■ Extracted material ■
******************************

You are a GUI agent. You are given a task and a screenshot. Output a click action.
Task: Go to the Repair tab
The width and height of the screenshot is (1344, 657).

******************************

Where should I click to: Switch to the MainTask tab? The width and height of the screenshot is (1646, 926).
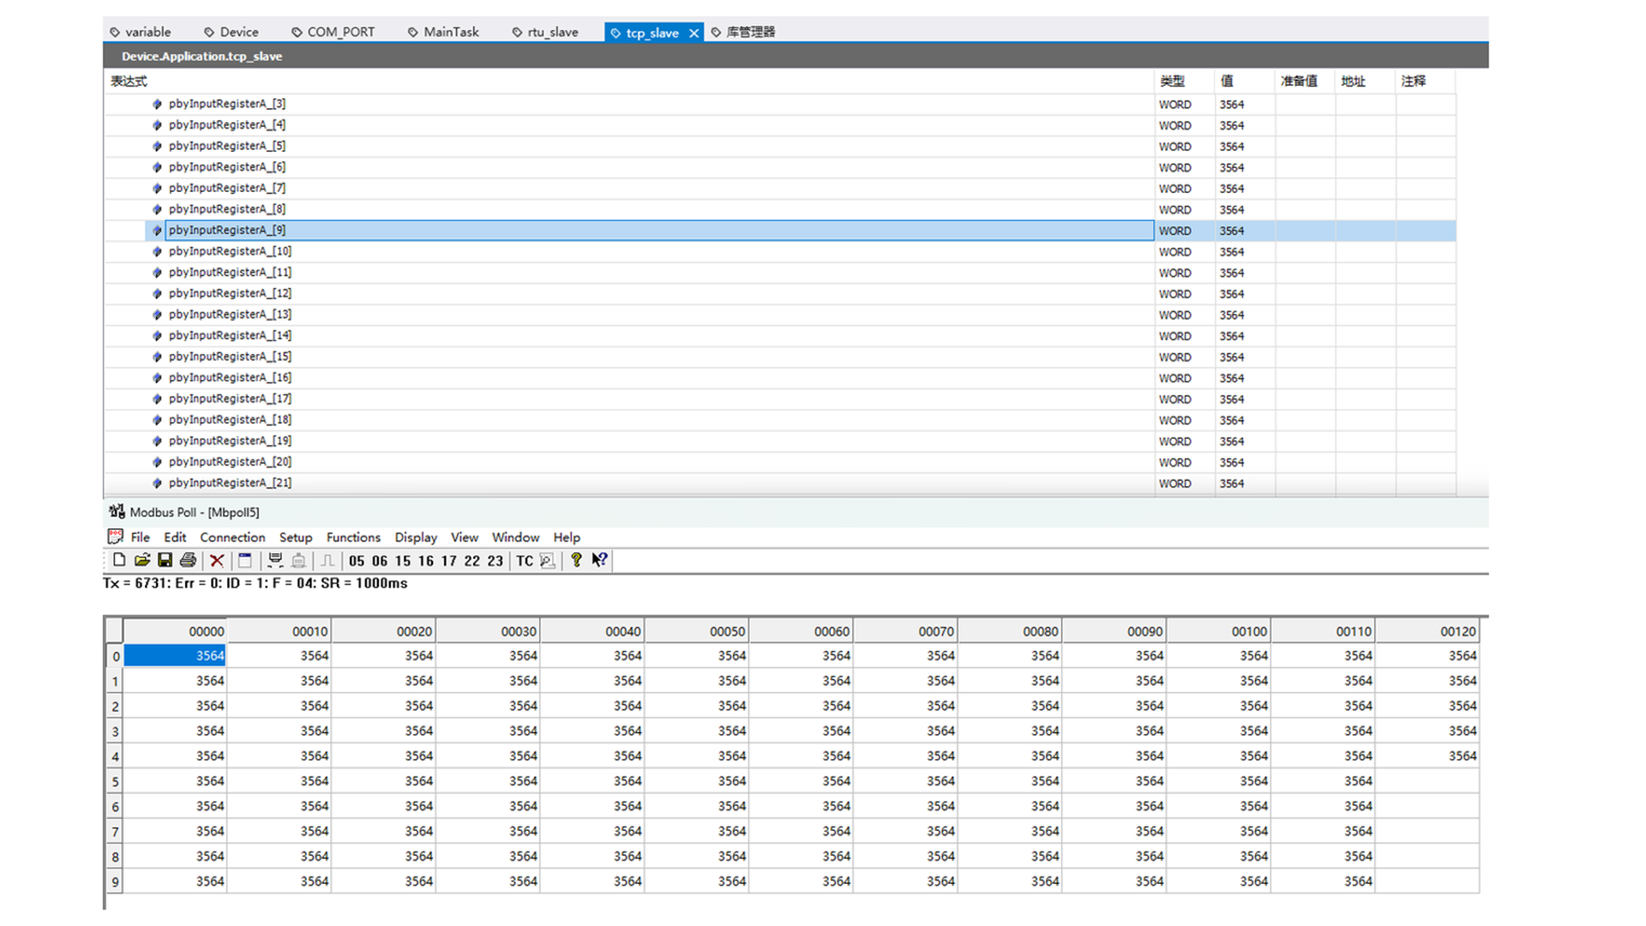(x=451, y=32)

******************************

Precisely the lines between those holding "You are a GUI" and "The width and height of the screenshot is (1344, 657).", inclusive, are to be reproduced from the listing above, with nothing added.

You are a GUI agent. You are given a task and a screenshot. Output a click action.
Task: Go to the Repair tab
The width and height of the screenshot is (1344, 657).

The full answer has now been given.